Начались выступления, и мысли Таунсенда ушли в сторону. Он пытался не думать о своих проблемах, но когда стихли аплодисменты после благодарственного тоста президента Ассоциации банкиров, он понял, что почти ничего не слышал.

— Превосходные были речи, правда? — обратился к нему Дэвид Гренвиль с другого края стола. — Вряд ли в этом году кто-нибудь еще в Нью-Йорке сумеет собрать вместе столько высокопоставленных гостей.

— Пожалуй, вы правы, — согласился Таунсенд. Теперь он думал только об одном — когда Элизабет позволит ему уйти домой. Скосив на нее глаза, он увидел, что ее взгляд прикован к главному столу.

— Кит, — кто-то окликнул его сзади. Он повернулся и попал в знаменитые медвежьи объятия мэра Нью-Йорка. Таунсенд давно смирился с тем, что, будучи владельцем такой газеты, как «Стар», приходится терпеть некоторые неудобства.

— Добрый вечер, господин мэр, — поздоровался он. — Рад видеть вас снова. Прекрасная была речь. Поздравляю.

— Спасибо, Кит, но я не об этом хотел с вами поговорить. — Он ткнул пальцем в грудь Таунсенду. — Почему-то мне кажется, что ваш редактор меня недолюбливает. Он ирландец, я знаю, но я хочу, чтобы вы спросили его: как я могу снова повысить зарплату полицейскому управлению Нью-Йорка, если город уже израсходовал весь свой бюджет на этот год. Что он от меня хочет? Чтобы я опять поднял налоги или чтобы опустошил городскую казну?

Таунсенд мог бы посоветовать мэру нанять Элизабет Бересфорд. Уж она-то быстро разобралась бы с проблемами полицейского управления. Но когда Дэвид Динкинс, наконец, замолчал, Таунсенд пообещал ему, что утром поговорит со своим редактором. Хотя, подчеркнул он, в своих газетах он всегда придерживается политики невмешательства, когда дело касается редакционных решений.

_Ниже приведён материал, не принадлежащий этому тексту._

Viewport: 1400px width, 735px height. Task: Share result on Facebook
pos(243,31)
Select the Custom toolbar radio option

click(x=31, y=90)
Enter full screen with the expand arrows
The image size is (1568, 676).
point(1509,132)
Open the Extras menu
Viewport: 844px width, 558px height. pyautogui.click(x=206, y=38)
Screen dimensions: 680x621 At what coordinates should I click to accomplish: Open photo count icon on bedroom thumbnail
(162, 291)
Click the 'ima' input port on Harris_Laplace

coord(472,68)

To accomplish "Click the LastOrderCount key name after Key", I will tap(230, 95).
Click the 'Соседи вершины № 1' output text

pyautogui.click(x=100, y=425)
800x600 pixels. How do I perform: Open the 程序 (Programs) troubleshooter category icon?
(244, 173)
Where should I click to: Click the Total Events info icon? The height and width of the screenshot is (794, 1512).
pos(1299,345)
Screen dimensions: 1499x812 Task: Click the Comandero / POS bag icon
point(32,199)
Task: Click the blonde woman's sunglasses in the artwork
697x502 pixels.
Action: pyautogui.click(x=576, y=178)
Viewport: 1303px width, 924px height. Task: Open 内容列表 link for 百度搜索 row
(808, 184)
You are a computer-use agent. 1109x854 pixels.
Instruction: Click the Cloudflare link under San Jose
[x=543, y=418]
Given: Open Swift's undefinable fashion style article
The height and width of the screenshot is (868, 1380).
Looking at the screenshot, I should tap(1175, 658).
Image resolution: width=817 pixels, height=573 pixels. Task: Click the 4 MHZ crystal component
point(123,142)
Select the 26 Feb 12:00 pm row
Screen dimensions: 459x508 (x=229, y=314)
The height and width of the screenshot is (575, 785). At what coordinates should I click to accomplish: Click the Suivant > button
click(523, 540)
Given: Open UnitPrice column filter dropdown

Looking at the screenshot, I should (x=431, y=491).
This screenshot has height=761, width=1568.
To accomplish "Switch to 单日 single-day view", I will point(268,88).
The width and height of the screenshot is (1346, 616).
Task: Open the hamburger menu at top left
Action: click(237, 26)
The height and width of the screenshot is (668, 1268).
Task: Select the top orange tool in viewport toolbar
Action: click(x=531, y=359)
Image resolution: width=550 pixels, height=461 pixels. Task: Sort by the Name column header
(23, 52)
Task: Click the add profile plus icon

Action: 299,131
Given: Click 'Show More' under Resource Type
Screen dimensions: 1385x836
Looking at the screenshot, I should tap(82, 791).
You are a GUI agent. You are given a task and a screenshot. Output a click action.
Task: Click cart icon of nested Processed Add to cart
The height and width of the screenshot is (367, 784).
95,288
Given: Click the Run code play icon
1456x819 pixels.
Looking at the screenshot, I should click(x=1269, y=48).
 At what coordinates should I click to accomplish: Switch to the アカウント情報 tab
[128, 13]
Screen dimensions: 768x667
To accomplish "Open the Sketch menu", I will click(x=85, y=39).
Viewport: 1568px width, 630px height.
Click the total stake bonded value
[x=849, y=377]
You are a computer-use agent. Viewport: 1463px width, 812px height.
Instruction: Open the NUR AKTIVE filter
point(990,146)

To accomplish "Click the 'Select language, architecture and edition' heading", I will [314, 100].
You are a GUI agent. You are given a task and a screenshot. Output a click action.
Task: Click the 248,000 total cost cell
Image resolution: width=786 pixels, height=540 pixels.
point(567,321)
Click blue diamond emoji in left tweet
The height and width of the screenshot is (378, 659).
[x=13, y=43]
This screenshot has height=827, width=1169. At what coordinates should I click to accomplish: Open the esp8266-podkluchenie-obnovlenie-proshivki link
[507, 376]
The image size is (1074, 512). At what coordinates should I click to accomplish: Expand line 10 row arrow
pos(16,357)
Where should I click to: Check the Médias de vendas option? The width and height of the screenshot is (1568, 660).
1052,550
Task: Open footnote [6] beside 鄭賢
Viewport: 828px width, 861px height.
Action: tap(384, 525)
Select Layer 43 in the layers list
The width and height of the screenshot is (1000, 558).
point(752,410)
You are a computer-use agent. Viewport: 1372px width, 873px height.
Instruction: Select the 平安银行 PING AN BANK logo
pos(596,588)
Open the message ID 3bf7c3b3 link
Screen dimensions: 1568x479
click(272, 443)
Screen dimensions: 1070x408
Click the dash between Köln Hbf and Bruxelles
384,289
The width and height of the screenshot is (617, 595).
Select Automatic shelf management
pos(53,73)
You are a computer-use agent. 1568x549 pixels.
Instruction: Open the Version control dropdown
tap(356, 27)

— Буду признателен, Кит, — поблагодарил мэр. — Я не сомневался, что как только я объясню, с чем мне приходится сталкиваться, вы войдете в мое положение — хотя вы, конечно, даже не представляете, что испытывает человек, который не в состоянии оплатить свои счета в конце месяца.

Мэр бросил взгляд за спину Таунсенда и громогласно объявил:

— Вот кто никогда не доставляет мне никаких проблем.

Таунсенд и Элизабет оглянулись, чтобы посмотреть, о ком он говорит. Мэр показывал на Дика Армстронга.

— Полагаю, вы двое — старые друзья, — сказал он, протянув руки обоим.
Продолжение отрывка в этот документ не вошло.